Mapped the mate-pair data to the 454 data to see where the anamolies are.
trim9 is used for mapping.
trim9-good-length.hist has distribution of mate-pair reads.
Good reads are assumed to be between 1500-3500, as beyond that interval the probability of noise is high.
Clustered mate-paired reads as good reads, and not good reads.
Not good reads are again classified into 3 bins - between chromosome and plasmid, bad reads, and within plasmids.
Good reads which are interesting are within chromosome.
There might be deletions or inversions of reads.
If the same mate-paired reads R, F (where, R → F in forward strand, and F → R in reverse strand) occur in multiple places, where they are adjacent to each other at one location and there is a huge gap between them in the other location, then there is a probability that the ones which are adjacent to each other are part of the reads with huge gap between them and they were moved/copied from that place to some other place.
The deletions are listed in a file called 'del'.
There might be inversions of reads where, R goes in one direction and F goes in the opposite direction. These insertions might be due to mis-assembly or inversions in biological populations.
The inversions are listed in a file called 'inv'.
Histogram of trimp9-chrom-v16_center100 (in bins of 100), gives distribution of the mate-paired data.
Looking at the largest values is useful, as interesting things might be happening there.
Spikes are interesting to investigate.
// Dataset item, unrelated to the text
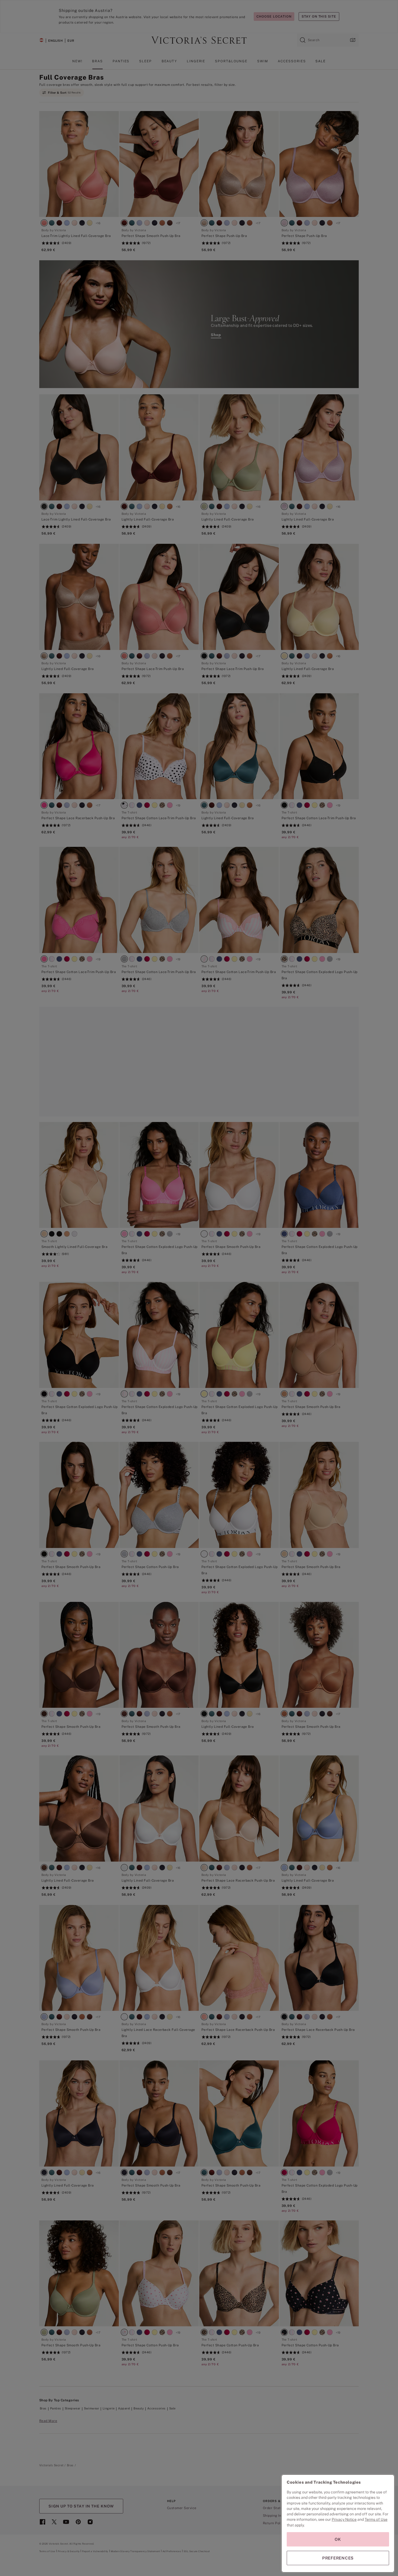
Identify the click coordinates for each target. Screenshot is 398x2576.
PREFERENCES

Zoom in to figure out the spikes and extract the reads that fell in that region.
Showed example of how there is a 1000 base pair insert in the middle that needs to be removed. Although the reads are bad with inserts, but they were classified as good reads since they were in < 3500 interval.
Gaps in the histogram represents the repeat regions.
How to find where the 1000 base insert is? Looking at the flanking regions of these repeats obtained from mapping.
Histogram of 720k region shows two peaks shown as two dots. Zoomed in to look at the regions where the peaks were. By examining the regions, gaps were seen which can have the 1000 base insert.
Rechecked this result by working at the unused data.
There were 3 more regions found to have this 1000 base insert.
Overall 7 peaks were observed, 2 being homologous ends, 4 having 1000 base insert, and 1 still needs to be figured out.